How complex an issue lingerie is. Bridget Jones neatly surmised the struggle (as she so often does) when she considered the pros and cons of Spanx vs. thong: greatly increase chance of reaching crucial moment by wearing the former, or be akin to sex Goddess at crucial moment by opting for the latter? The struggle, as they say, is real. What the fuck does one wear when confronted with a backless, sweetheart, strapless, upside down monstrosity of a dress? Will it look embarrassingly forward-thinking if I wear matching lingerie on a date? And – god forbid – will his anaconda want none if my knickers don’t enhance my buns?

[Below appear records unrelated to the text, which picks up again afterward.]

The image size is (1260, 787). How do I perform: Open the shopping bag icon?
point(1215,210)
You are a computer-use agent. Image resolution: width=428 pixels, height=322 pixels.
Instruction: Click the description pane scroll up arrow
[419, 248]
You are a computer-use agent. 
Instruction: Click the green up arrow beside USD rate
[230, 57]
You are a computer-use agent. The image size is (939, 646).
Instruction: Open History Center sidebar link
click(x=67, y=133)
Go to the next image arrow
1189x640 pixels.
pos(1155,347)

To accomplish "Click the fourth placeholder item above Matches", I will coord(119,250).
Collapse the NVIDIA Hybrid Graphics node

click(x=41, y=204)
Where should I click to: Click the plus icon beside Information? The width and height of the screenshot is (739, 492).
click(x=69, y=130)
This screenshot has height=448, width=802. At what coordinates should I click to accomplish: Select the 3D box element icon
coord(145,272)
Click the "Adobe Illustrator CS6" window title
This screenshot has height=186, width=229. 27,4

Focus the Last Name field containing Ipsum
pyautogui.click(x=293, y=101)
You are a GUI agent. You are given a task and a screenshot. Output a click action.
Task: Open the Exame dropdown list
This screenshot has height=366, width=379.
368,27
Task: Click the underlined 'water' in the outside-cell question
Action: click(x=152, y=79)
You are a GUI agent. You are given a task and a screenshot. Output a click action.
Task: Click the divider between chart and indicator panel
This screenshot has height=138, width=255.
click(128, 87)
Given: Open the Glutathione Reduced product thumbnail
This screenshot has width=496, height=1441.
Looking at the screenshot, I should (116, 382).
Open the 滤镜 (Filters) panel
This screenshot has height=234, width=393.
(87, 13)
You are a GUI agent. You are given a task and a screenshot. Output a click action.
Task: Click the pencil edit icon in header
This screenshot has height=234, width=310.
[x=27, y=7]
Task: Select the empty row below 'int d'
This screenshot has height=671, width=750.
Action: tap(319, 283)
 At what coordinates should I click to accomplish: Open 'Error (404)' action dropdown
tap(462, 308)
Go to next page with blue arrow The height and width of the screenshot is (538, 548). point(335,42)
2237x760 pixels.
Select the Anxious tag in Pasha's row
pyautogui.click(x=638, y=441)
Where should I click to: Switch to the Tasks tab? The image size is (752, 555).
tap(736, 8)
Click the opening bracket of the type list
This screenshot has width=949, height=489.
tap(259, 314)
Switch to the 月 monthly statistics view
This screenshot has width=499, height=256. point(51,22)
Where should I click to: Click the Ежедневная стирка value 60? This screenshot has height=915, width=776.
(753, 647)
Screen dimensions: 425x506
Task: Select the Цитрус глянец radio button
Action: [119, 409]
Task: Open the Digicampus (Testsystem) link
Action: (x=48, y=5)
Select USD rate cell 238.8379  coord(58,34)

Girl world is fraught with such thorny situations as these; a minefield of sorts (if the fields were shop floors and the mines lacy.) None however, are so treacherous as the fit of one’s bra. When I reached puberty and sprouted Fergie-dubbed ‘lady lumps’, no one told me I’d need a degree in biology to find a bra that fitted right. In 2014, the Bible (WWD) reported that so complex an issue the bra fit really is, that 64% of the 10,000 women they surveyed were wearing the wrong size. I don’t think anyone was that surprised; minds immediately jumped to their elderly neighbour or their curiously tri-boobed old school teacher. But did they consider themselves? I for one, did not. Besides the fact that I don’t really wear bras, (because life is too short to be trussed up everyday) when I did wear them, I was convinced I was in the right size. I’m not entirely sure why this is. I would know, for instance, if my skinny jeans were too tight or my A-line skirt too baggy. I would know and I would diet/belt accordingly. So what is it about the bra that made me so complacent?
I would love to give a well-considered answer to the obliviousness of the 64%, but I may as well attempt to expound dark matter. What I can tell you though, is that Debenhams do a free bra fitting service and that it will probably change, if not your whole life, the contents of your underwear drawer.